Por ‘dignidade humana’, Raquel defende que União forneça medicamentos para portadores de diabetes 1

Por ‘dignidade humana’, Raquel defende que União forneça medicamentos para portadores de diabetes 1

Em recurso ao Supremo, procuradora-geral destaca que esse tipo da doença é de difícil controle e que a questão 'deve se sobrepor à questão econômica'

Redação

22 de fevereiro de 2019 | 12h59

Foto: TesaPhotography/Pixabay

A procuradora-geral, Raquel Dodge, enviou recurso ao Supremo contra decisão liminar do presidente da Corte, ministro Dias Toffoli, que suspendeu a obrigação da União de fornecer os medicamentos Glardina e Detemir a pessoas com diabetes melittus tipo 1. Esses tipo da doença é de difícil controle e, por isso, os pacientes não se adaptam às insulinas tradicionais, alerta a Procuradoria.

A PGR pede que a decisão de Toffoli seja reconsiderada ou levada para análise do Plenário, e lembra que na primeira e segunda instâncias houve determinação – em caráter liminar – para que a União fornecesse os medicamentos.

As informações foram divulgadas pela Secretaria de Comunicação Social da Procuradoria

“Do Supremo Tribunal Federal espera-se, por fim, em sede recursal, provimento que afaste a suspensão indevida, contrária à ordem jurídica e à saúde pública, tendo como fundamentos o princípio da dignidade humana e o direito à vida, que devem se sobrepor, em casos como o examinado, aos interesses econômicos do ente público condenado em primeira e segunda instâncias”, destaca a PGR em um trecho do recurso.

Uma das alegações da União para se livrar da obrigação de fornecer os medicamentos foi o ‘risco de grave comprometimento à economia, saúde e ordem pública’.

Raquel se insurge contra essa argumentação.

Para ela, a manutenção da decisão oferece mais riscos de atingir a ordem constitucional do que os possíveis danos econômicos pela União.
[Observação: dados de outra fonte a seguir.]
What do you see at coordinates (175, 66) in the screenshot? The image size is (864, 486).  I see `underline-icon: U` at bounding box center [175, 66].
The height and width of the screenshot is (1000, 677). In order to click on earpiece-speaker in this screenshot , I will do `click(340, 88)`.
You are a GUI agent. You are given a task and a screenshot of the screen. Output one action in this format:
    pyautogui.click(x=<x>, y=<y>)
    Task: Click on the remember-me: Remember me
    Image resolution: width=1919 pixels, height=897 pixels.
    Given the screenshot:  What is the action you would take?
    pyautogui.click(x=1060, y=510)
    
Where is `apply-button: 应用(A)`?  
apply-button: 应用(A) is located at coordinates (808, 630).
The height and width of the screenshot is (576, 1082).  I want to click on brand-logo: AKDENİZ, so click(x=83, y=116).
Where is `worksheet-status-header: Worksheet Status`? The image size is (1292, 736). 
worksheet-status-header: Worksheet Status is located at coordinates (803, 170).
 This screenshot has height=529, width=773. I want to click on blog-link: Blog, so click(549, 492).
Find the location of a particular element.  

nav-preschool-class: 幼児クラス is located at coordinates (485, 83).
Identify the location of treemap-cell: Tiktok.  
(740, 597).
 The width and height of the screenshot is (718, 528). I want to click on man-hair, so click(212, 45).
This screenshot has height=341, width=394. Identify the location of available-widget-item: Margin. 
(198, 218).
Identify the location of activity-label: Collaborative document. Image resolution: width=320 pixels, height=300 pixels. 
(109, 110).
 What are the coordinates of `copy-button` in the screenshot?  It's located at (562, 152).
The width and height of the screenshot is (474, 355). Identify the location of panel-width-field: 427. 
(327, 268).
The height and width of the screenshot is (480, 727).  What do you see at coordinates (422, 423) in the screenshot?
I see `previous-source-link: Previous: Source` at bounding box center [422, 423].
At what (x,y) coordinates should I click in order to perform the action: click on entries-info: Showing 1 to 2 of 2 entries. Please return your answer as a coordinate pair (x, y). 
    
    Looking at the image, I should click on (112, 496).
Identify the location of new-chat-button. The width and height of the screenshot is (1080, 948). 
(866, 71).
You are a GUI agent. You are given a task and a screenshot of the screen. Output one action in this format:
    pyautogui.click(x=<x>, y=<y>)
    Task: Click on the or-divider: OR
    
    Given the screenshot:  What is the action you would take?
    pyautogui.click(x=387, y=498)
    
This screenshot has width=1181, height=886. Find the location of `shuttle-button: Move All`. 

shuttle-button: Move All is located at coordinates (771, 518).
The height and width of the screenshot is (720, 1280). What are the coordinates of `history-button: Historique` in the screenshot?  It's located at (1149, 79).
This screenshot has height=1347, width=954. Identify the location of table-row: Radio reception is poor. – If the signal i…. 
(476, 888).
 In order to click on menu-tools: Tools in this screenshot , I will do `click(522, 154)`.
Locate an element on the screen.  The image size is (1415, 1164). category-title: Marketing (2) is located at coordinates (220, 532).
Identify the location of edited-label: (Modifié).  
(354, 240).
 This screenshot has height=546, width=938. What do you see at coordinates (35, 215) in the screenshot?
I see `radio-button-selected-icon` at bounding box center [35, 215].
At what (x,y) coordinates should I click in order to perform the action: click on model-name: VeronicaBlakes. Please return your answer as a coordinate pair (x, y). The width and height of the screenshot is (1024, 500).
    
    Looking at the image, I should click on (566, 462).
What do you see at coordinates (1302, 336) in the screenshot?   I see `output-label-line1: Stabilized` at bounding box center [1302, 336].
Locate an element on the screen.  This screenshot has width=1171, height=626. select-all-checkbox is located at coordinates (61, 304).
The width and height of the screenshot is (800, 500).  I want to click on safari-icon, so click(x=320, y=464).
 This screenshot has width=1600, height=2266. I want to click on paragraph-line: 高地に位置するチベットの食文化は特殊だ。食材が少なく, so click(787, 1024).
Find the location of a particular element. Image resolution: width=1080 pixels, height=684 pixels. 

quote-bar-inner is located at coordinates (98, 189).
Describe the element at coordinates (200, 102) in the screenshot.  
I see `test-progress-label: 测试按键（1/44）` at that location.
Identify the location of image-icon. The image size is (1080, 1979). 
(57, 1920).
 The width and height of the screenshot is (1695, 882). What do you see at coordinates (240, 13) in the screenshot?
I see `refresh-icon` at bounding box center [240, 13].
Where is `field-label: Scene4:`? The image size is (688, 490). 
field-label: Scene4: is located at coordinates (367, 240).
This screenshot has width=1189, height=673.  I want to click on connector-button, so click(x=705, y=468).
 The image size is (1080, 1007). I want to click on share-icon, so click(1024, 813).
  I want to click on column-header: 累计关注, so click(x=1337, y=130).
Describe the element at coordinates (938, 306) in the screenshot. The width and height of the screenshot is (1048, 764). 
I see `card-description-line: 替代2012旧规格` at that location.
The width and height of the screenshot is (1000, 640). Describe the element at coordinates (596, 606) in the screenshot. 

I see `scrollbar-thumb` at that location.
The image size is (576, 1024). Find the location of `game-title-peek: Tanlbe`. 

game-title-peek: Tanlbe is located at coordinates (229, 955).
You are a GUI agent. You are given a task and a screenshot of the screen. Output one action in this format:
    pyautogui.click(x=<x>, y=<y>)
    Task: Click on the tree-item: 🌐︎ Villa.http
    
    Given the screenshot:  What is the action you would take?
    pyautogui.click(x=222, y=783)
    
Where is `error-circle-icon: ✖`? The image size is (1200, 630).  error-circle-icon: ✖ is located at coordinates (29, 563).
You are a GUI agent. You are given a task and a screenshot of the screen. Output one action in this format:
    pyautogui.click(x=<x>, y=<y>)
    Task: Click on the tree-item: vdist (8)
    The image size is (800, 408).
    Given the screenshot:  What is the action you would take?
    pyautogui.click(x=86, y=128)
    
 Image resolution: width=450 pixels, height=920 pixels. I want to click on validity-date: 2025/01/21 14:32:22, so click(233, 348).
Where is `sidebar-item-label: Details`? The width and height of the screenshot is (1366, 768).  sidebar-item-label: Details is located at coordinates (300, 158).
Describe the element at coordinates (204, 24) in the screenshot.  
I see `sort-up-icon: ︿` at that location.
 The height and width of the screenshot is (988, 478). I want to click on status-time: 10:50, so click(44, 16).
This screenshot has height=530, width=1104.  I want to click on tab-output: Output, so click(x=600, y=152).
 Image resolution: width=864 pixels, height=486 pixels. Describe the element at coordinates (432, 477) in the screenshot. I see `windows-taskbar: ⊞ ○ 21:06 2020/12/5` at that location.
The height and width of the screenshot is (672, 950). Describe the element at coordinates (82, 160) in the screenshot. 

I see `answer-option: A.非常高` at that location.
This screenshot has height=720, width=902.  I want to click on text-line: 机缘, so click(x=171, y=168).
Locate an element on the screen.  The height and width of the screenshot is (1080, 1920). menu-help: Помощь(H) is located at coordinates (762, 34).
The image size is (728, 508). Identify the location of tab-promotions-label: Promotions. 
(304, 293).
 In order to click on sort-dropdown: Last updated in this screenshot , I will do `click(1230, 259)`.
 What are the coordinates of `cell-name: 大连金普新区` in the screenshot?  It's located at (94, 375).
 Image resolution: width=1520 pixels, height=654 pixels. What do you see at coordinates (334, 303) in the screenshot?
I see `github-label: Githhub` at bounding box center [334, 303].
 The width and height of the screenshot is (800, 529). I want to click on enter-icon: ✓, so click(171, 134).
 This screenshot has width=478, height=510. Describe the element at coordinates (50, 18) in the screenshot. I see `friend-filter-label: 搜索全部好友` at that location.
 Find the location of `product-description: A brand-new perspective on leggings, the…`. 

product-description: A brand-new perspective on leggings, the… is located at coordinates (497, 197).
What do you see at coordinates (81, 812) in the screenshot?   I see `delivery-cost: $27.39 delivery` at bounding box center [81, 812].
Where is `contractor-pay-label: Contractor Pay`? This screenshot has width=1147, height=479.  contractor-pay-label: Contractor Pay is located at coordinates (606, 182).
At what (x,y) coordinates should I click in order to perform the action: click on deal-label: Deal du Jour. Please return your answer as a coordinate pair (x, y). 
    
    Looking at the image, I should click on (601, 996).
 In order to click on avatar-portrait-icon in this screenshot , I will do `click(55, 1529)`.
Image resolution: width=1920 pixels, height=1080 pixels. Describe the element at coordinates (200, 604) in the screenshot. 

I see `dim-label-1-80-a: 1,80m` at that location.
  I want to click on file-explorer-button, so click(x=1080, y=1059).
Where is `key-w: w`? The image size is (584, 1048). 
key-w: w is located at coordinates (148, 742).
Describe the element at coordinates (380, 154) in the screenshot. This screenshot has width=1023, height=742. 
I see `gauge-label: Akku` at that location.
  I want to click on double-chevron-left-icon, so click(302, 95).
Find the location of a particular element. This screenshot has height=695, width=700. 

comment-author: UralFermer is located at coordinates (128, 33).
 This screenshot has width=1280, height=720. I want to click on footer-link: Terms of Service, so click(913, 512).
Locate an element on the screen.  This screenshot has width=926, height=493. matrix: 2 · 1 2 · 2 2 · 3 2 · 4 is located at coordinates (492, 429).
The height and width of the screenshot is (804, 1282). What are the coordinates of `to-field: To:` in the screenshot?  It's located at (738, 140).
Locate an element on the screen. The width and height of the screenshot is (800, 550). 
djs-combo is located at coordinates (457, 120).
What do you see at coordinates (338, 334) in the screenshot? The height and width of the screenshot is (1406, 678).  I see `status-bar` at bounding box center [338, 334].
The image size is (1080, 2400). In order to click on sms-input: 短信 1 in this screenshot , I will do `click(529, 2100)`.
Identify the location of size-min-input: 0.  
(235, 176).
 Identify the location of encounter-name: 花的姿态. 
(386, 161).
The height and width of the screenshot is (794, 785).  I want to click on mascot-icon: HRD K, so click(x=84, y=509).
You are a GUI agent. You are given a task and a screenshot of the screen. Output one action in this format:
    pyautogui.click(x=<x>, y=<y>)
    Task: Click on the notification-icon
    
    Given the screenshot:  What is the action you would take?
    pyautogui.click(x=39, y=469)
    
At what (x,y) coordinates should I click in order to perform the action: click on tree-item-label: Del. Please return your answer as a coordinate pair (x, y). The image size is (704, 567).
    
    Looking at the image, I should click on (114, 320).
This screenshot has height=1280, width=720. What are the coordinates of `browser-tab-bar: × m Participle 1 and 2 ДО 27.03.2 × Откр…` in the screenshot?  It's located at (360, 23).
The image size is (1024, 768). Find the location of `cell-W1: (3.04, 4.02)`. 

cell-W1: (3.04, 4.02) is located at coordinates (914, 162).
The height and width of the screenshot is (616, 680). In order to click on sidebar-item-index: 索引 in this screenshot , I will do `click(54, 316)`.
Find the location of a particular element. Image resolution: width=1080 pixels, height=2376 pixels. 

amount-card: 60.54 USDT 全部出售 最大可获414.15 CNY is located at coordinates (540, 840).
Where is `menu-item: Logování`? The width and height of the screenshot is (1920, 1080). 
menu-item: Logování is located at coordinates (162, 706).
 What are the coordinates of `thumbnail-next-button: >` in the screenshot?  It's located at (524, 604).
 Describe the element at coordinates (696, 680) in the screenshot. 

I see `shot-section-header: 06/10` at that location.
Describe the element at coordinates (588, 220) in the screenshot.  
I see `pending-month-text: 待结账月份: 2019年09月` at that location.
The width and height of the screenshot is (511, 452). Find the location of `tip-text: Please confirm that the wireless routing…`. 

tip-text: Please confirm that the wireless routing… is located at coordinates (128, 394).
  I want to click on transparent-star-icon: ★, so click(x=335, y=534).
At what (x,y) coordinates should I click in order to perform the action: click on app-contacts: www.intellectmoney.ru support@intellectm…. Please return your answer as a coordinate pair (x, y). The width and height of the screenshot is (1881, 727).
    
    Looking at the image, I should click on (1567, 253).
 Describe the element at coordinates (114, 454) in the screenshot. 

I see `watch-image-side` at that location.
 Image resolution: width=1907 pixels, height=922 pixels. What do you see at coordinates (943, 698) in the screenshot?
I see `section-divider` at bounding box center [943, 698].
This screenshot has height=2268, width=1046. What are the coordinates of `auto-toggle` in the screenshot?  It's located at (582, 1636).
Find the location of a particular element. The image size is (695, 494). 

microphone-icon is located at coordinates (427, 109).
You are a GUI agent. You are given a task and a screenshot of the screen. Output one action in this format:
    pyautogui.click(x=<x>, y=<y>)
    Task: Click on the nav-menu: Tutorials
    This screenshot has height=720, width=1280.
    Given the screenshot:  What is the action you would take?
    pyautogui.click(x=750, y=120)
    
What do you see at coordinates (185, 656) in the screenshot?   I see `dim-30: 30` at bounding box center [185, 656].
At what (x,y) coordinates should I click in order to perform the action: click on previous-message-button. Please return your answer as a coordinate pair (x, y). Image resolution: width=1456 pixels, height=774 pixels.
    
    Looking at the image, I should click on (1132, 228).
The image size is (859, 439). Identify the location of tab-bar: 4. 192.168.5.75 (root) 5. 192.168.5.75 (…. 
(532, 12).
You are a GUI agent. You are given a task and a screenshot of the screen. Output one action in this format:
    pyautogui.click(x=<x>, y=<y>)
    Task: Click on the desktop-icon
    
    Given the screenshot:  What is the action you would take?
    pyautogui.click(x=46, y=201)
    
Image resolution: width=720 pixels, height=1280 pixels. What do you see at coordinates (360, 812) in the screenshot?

Segundo Raquel Dodge, o objetivo da ação civil pública foi o de garantir o respeito ao direito fundamental das pessoas portadoras de Diabetes Melittus tipo 1, e está amparado na Carta Magna.

“Os artigos 196 e seguintes da Constituição estabelecem a saúde como direito de todos e dever do Estado, garantido mediante políticas sociais e econômicas que visem a redução do risco de doença e de outros agravos e ao acesso universal e igualitário às ações e serviços para sua promoção, proteção e recuperação”, pondera.

No recurso, a União também ressaltou que houve ‘intervenção indevida do Poder Judiciário na esfera discricionária de atuação da administração pública’.

No entanto, a PGR afirmou ser ‘justificada essa intervenção para que a omissão do poder público seja corrigida’.

Raquel foi enfática ao afirmar que não existe discricionariedade quando o que se está em jogo é o respeito dos direitos fundamentais dos cidadãos.

Ela afirmou que a ação do Judiciário, neste caso específico, vai ao encontro da defesa dos direitos constitucionais.

Ela ressalta que o Judiciário não está tentando obrigar o Estado a formular política pública, mas fazendo com que sejam cumpridas as obrigações existentes.

“Quando há dever do Estado descumprido, em especial em área tão cara como a de que tratam os autos, é plenamente justificada a intervenção do Judiciário, para correção do que segue contra a normatização em vigor, sanando omissão injustificável do Poder Público”, argumenta a chefe do Ministério Público Federal.

Em sua avaliação, a suspensão da liminar concedida à União é medida protetiva, ‘a ser proferida em favor de um grupo vulnerável que necessita de atuação efetiva e urgente do poder público’.

Para Raquel, os impactos dos custos que essa medida poderá causar sobre outras possíveis ações federais na área, devem ser ponderados com a necessidade real do grupo alcançado pelo provimento judicial.

“Reconhecer o alegado risco à economia pública, e com isso obstaculizar o exercício do direito garantido, significaria colocar à frente de demanda concreta, em termos de prioridade, outras hipotéticas, ainda não previstas ou definidas pelo Poder Público”, acentua a PGR.